Les: “I’d knock off your mother for that bathroom.”
Angie: “You’d knock off my mother for any reason.” Too true, I was just working out the details.”“The waterfall isn’t in the shower, it fills a giant stone bowl I’m guessing Mat brought with him when he climbed down the beanstalk.”
“Although he might look like a walking felony, he was actually an architect; so really, how bad could he be?”
“…sometimes he slept with his eyes open and his lips pulled back in a rictus grin like some creepy zombie dog. Sadly, he was the only male that stuck, probably his lack of balls helped.”
“Strange how quickly guys headed for the door when neutering was brought up, but I only mention it when they’re acting like dicks.”
“I doubt I’d really castrate them in their sleep since vigorous, ball slapping sex pretty amazing, but trust is a fragile thing.”

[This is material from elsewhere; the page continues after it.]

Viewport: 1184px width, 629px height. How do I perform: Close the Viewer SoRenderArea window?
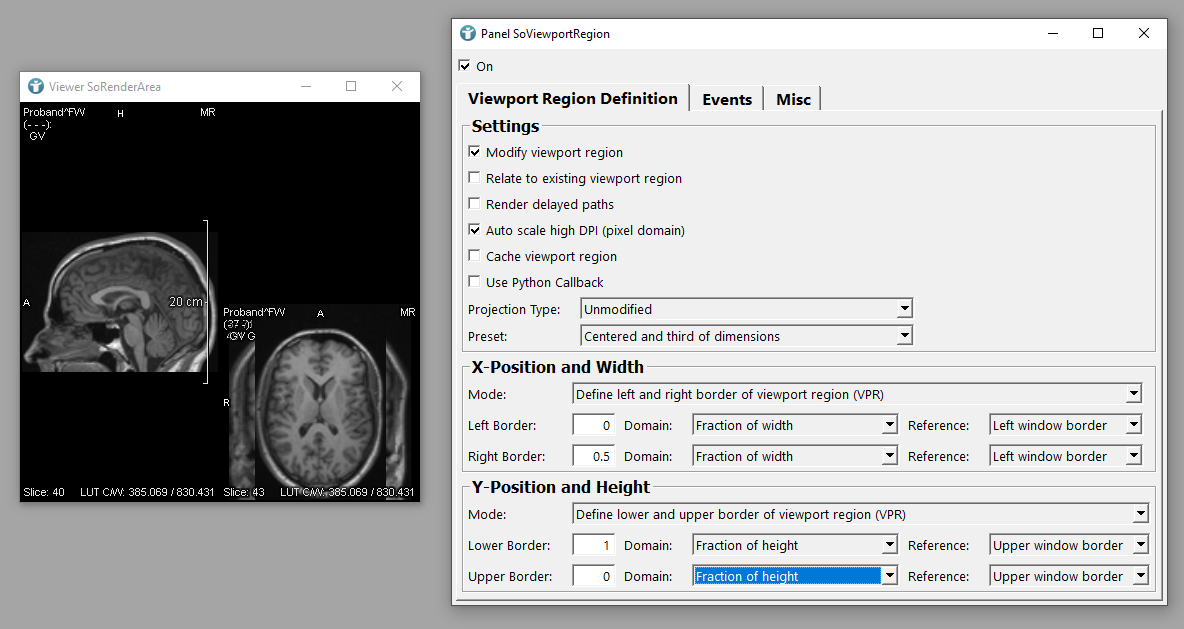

“I wanted to crack Dr. Cool Smile’s chitinous candy shell and roll in his hot gooey center.”
“My coach use to say I was farm strong; the kind of strong you couldn’t get at the gym, a combination of stubbornness and good genetics.”
“I’d never be a delicate flower. No, I’d always be the hardy dandelion that cracked the sidewalk.”
“Oh for God-sakes stop crying; there’s no crying in Candyland…”
“Most people would probably be horrified the family pet molested a guest, fortunately I’m not most people.”
“I have no comment on any alleged acts of pooh-terrorism.”